==== The records
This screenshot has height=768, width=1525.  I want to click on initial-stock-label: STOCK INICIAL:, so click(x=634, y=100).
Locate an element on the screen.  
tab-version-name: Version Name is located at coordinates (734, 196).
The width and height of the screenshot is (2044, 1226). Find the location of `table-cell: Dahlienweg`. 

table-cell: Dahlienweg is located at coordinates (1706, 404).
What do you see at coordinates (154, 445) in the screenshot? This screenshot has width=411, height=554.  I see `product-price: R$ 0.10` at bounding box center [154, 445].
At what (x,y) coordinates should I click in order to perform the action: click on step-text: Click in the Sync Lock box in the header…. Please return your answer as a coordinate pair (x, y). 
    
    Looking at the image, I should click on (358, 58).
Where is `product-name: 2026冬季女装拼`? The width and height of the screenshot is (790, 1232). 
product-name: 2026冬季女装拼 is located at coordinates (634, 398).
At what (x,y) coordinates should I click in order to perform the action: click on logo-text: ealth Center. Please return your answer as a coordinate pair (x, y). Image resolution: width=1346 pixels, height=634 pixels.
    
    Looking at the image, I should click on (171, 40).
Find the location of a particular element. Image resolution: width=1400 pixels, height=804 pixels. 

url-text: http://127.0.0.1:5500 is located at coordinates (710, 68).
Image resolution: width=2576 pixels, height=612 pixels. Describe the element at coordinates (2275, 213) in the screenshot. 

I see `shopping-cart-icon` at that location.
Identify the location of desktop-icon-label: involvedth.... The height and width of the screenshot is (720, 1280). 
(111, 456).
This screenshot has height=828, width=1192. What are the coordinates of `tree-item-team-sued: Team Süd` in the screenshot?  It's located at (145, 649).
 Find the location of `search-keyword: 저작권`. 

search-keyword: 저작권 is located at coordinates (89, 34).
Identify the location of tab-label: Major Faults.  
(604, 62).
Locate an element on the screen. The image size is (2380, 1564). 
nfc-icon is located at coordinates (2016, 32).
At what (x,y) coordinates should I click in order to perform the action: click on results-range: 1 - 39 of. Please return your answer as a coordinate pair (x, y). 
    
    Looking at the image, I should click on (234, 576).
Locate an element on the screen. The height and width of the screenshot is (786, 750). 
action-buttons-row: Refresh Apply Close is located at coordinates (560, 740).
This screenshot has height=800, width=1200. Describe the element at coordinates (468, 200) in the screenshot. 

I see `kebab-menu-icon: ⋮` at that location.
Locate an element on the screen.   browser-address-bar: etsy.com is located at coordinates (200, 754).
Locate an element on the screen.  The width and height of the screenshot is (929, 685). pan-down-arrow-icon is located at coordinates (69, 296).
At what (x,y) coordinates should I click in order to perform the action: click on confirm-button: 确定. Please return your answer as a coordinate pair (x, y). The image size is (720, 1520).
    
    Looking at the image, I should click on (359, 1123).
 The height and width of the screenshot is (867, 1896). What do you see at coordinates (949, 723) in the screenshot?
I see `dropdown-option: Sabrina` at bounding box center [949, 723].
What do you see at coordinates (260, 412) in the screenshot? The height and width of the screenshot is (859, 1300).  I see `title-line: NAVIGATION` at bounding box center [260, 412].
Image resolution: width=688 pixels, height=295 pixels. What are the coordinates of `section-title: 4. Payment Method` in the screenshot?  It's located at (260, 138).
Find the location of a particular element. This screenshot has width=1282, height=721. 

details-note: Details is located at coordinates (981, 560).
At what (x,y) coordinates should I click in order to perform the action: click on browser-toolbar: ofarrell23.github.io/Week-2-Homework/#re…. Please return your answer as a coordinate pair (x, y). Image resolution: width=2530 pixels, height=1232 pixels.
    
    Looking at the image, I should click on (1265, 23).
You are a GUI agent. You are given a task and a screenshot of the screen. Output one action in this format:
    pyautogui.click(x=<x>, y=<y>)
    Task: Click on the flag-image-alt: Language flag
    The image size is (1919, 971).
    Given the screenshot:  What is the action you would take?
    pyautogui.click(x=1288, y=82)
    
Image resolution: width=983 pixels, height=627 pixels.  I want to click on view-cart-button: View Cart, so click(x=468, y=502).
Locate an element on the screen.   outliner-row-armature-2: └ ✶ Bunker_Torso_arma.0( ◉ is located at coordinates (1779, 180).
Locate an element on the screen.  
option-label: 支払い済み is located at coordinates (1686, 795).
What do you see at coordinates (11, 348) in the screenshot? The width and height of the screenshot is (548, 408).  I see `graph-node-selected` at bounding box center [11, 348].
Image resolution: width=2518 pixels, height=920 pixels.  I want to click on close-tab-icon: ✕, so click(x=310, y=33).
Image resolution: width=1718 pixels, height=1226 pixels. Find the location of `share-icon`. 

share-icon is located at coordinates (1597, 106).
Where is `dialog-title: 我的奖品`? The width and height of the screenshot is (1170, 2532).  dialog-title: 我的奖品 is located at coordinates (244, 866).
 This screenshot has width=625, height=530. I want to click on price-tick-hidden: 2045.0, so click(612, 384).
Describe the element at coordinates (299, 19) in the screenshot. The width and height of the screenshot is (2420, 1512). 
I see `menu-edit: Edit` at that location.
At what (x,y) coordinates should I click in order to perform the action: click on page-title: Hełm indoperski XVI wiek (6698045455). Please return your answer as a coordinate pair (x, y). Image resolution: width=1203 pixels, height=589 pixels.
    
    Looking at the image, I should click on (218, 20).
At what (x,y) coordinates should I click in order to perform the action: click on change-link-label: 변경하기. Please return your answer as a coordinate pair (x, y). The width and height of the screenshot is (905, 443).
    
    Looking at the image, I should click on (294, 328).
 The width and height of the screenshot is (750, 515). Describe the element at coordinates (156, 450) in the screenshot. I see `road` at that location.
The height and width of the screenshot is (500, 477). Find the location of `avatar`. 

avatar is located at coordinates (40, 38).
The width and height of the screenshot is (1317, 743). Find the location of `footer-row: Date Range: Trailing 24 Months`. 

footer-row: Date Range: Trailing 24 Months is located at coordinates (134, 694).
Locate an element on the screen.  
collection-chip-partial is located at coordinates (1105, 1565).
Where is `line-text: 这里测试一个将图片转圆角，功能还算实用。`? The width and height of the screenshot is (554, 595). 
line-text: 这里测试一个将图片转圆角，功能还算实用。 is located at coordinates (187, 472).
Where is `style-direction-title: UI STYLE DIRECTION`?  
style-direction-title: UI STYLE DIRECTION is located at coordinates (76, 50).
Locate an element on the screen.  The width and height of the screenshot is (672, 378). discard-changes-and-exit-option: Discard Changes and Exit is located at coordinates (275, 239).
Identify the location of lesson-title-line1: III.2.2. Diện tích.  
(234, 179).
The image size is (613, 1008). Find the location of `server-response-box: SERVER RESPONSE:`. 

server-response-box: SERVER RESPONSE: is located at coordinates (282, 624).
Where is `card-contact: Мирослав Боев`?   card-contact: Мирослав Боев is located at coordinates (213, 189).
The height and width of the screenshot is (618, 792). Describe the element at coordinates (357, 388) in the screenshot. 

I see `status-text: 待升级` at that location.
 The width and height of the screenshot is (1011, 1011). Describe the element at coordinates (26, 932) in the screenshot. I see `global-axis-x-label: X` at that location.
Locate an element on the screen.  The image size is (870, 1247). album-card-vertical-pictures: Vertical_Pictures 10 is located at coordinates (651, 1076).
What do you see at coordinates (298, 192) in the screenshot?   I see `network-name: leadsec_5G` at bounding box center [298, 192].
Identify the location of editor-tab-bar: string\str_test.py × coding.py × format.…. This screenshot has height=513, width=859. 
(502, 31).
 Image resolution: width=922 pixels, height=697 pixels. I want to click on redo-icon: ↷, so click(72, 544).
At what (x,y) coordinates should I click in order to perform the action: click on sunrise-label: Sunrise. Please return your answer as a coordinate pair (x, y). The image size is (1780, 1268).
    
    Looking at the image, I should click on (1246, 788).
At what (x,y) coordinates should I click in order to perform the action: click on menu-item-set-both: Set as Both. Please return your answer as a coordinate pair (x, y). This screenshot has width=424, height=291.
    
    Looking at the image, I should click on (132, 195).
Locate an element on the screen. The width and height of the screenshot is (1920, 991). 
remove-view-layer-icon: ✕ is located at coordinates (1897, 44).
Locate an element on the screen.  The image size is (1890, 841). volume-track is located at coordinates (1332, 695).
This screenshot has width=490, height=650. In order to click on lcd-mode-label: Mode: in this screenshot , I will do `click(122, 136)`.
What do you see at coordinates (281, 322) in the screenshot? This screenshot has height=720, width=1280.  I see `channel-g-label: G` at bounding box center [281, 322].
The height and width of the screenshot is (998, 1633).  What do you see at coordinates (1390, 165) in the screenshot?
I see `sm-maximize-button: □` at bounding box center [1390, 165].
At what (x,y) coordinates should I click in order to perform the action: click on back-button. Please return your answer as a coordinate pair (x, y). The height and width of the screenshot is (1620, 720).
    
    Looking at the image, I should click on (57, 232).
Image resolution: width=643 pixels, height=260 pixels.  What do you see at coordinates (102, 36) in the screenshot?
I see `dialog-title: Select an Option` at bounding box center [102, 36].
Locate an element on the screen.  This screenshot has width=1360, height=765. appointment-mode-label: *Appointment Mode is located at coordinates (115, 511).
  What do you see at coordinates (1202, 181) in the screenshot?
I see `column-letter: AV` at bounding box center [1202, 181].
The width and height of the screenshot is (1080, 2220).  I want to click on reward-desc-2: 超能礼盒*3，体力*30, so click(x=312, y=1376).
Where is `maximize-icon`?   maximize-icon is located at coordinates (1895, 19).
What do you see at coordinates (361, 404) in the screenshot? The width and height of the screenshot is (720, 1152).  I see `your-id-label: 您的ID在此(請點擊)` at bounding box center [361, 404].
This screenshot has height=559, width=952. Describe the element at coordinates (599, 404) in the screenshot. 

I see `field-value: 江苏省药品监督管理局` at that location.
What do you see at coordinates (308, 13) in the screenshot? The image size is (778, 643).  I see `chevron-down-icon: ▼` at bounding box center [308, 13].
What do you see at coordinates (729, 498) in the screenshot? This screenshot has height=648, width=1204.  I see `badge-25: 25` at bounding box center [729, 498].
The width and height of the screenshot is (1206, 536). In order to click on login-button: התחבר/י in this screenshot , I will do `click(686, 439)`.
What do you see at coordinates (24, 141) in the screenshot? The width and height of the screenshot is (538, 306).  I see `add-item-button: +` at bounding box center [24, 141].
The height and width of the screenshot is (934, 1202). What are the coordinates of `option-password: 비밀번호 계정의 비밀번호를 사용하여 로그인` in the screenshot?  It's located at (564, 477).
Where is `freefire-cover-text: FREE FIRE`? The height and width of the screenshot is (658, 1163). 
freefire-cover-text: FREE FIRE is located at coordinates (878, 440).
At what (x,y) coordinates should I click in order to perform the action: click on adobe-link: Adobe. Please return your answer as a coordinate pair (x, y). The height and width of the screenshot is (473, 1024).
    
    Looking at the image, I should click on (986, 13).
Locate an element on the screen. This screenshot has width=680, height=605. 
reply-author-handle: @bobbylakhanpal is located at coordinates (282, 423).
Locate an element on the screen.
========
> Task statement: Please update the listing lines from the one containing "Find the location of a particular element. Image" through the one containing "coordinates (69, 296).", both included, by replacing "Identify the location of" with "Give the position of" and leaving everything else unchanged. Return only those lines.

> Exercise solution:
Find the location of a particular element. Image resolution: width=1400 pixels, height=804 pixels. 

url-text: http://127.0.0.1:5500 is located at coordinates (710, 68).
Image resolution: width=2576 pixels, height=612 pixels. Describe the element at coordinates (2275, 213) in the screenshot. 

I see `shopping-cart-icon` at that location.
Give the position of desktop-icon-label: involvedth.... The height and width of the screenshot is (720, 1280). 
(111, 456).
This screenshot has height=828, width=1192. What are the coordinates of `tree-item-team-sued: Team Süd` in the screenshot?  It's located at (145, 649).
 Find the location of `search-keyword: 저작권`. 

search-keyword: 저작권 is located at coordinates (89, 34).
Give the position of tab-label: Major Faults.  
(604, 62).
Locate an element on the screen. The image size is (2380, 1564). 
nfc-icon is located at coordinates (2016, 32).
At what (x,y) coordinates should I click in order to perform the action: click on results-range: 1 - 39 of. Please return your answer as a coordinate pair (x, y). 
    
    Looking at the image, I should click on (234, 576).
Locate an element on the screen. The height and width of the screenshot is (786, 750). 
action-buttons-row: Refresh Apply Close is located at coordinates (560, 740).
This screenshot has height=800, width=1200. Describe the element at coordinates (468, 200) in the screenshot. 

I see `kebab-menu-icon: ⋮` at that location.
Locate an element on the screen.   browser-address-bar: etsy.com is located at coordinates (200, 754).
Locate an element on the screen.  The width and height of the screenshot is (929, 685). pan-down-arrow-icon is located at coordinates (69, 296).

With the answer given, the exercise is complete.